You can't tell which teens come from Andover and which come from Detroit -- and that's the point.

In "Class Pictures: Photographs by Dawoud Bey," the New York photographer wants to play with viewers' notion of class -- both socioeconomic class and the literal schoolroom itself.

Bey, a former artist-in-residence at Phillips, started shooting teens exclusively during his time in Andover 15 years ago. His first focus was the African-American community, but at Phillips, he expanded his scope.

"It really grew to be about how images are used to stereotype people and how they can be used to turn those stereotypes around," said Julie Bernson, director of education at the Addison.

This latest show represents the last five years of his work photographing kids from all parts of the ethnic and economic spectrum. He shot students in their classrooms, in poses that seem natural.

"You don't have any sense of which students go to which school, and what their background is," said Bernson. "For the most part, they just look like high school students."

Bey shot the local portraits for this show in 2005, as part of a second artist-in-residence program at the school.

These 40-by-30-inch photographs in the exhibit are accompanied by statements from the students about themselves and the challenges they face. In some sense, the show is a little like a yearbook gallery.

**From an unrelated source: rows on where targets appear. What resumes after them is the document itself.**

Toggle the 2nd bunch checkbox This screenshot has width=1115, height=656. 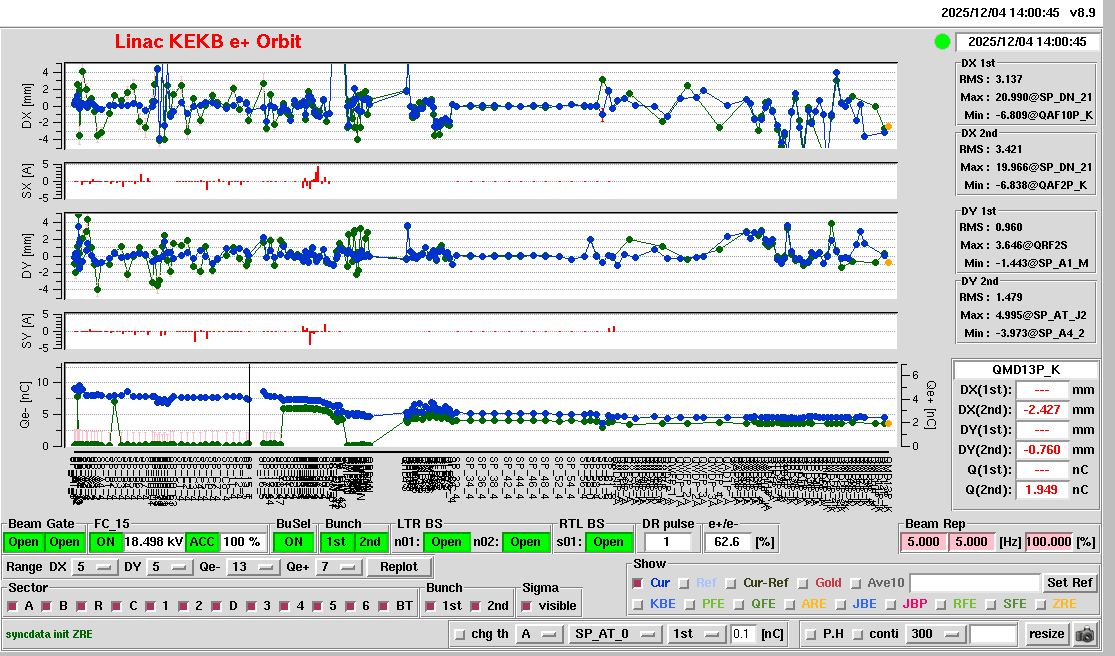475,606
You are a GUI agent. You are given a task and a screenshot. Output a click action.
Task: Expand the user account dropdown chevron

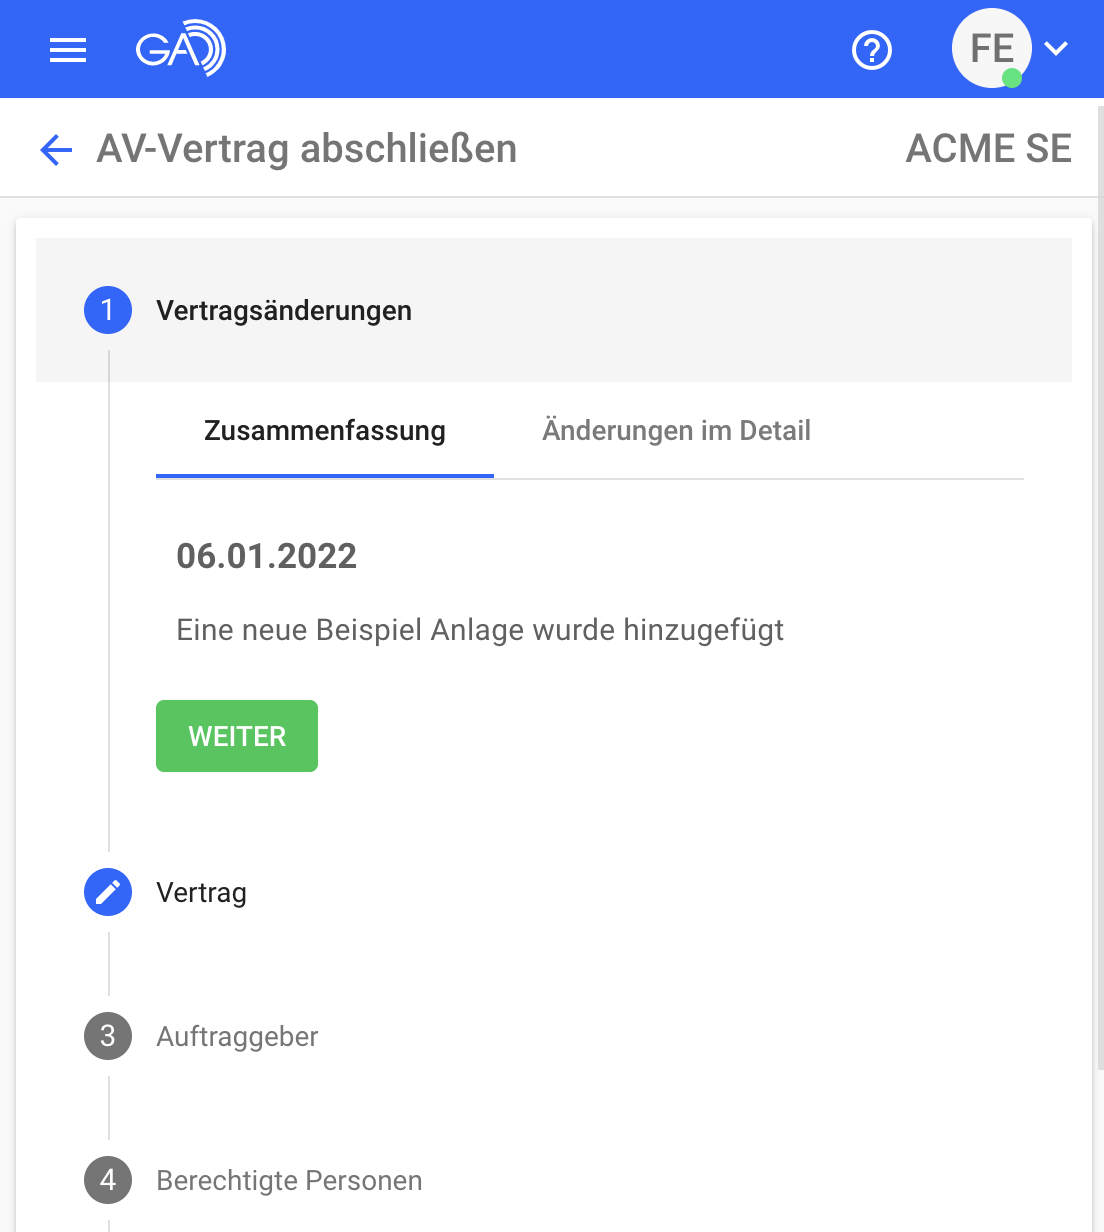coord(1056,48)
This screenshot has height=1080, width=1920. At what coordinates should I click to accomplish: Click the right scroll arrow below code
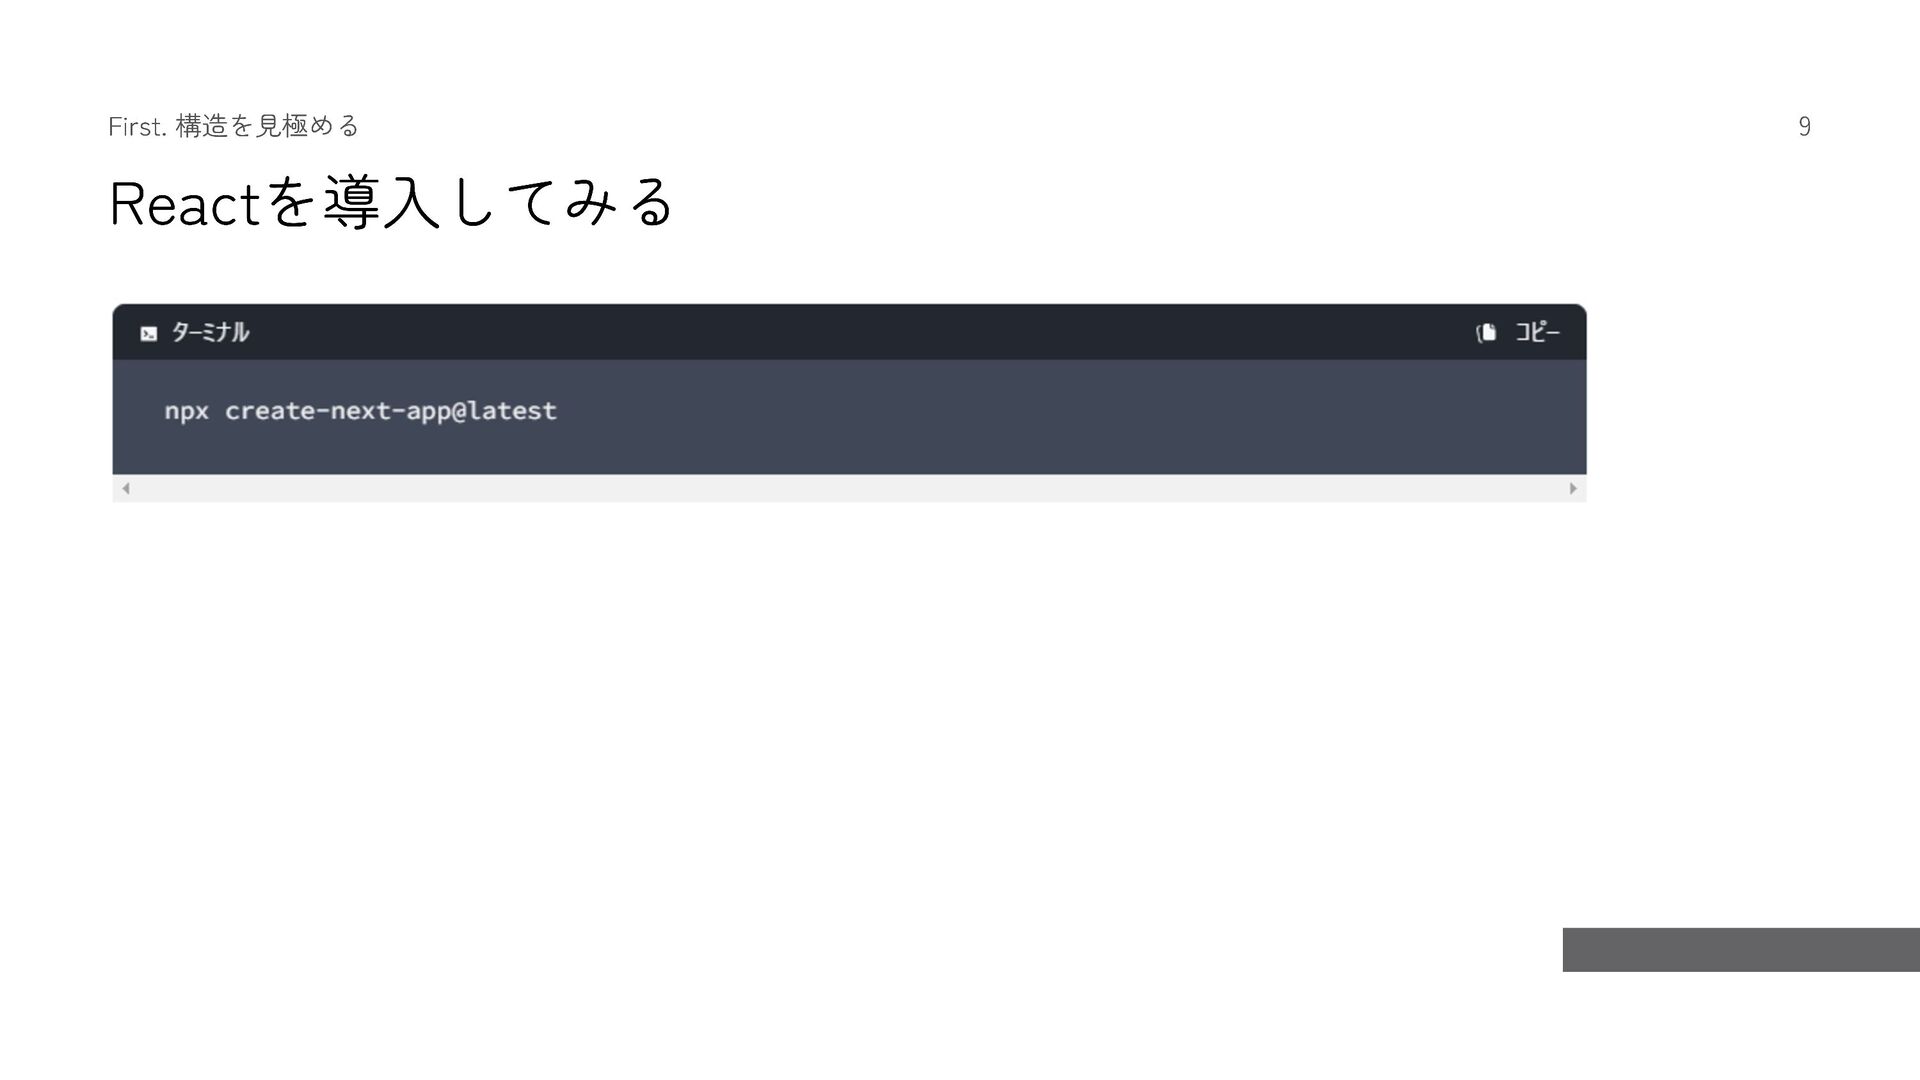pyautogui.click(x=1572, y=488)
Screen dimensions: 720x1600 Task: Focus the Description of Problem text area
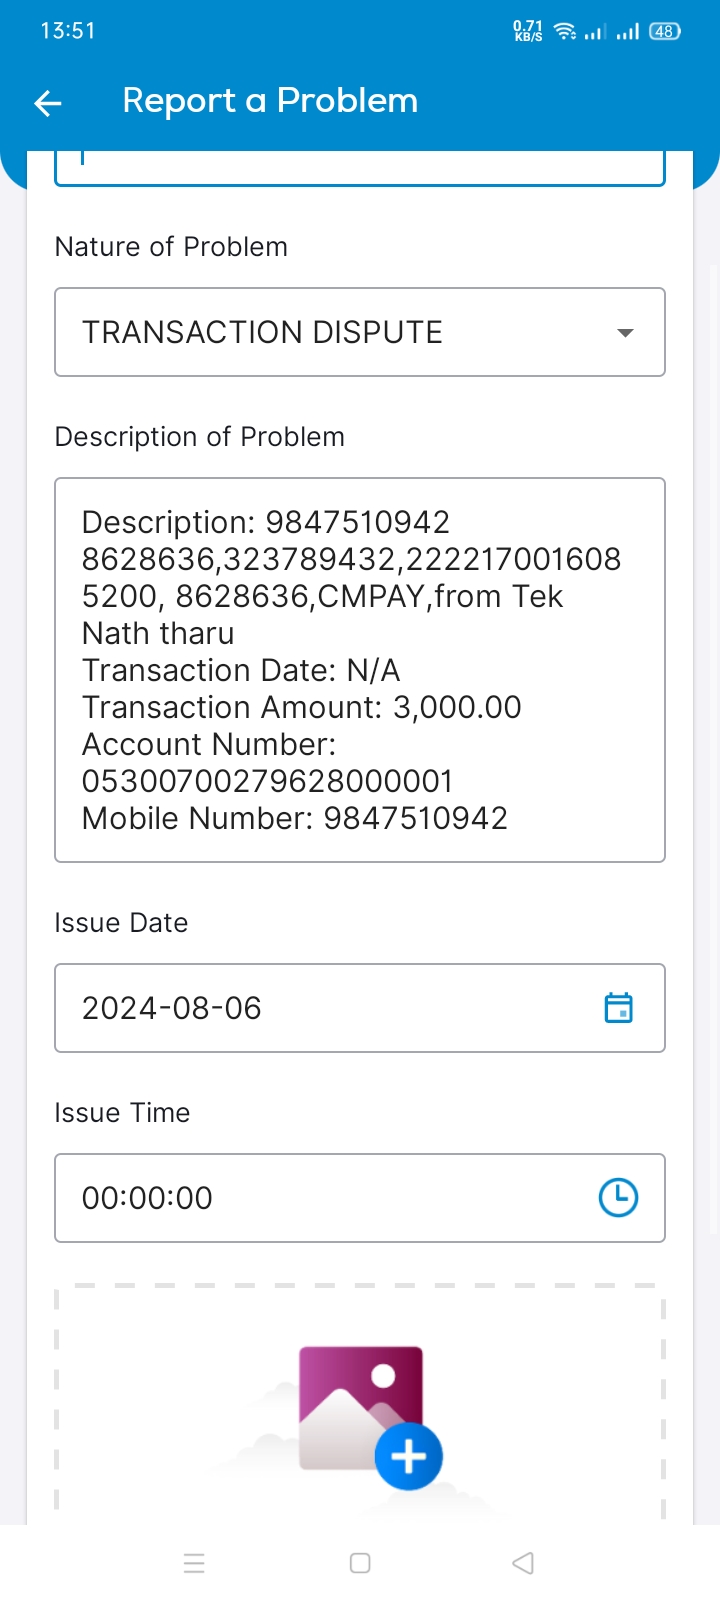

It's arresting because of the voice it gives teens about all the problems facing them: pregnancy, bullying, self-esteem and identity.

"There is an incredible intensity," said Bernson. "There is also a relaxed feeling about it. They are being themselves."

After Phillips, "Class Pictures" will travel to other galleries around the country.

"Class Pictures" is one of four exhibits on display at the Addison. Others are "Ipswich Days: Arthur Wesley Down and His Hometown," "Angela Lorenz: The Artist Book as Volume of Knowledge" and "The Discerning Eye: Five Perspectives on the Addison Collection."

"It's amazing how the shows come to be here at the same time," said Bernson, adding that the common element is the connection between word and image. "It's some planning and some serendipity."



If you go

What: "Class Pictures: Photographs by Dawoud Bey"

When: Now through Dec. 30

Where: Addison Gallery of American Art, Phillips Academy, off Chapel Avenue

Admission: Free

Special event: "A Dialogue on Photographic Representation" with Dawoud Bey, photographer Carrie Mae Weems and Addison curator Allison Kemmerer, Saturday, Sept. 29, 2 p.m.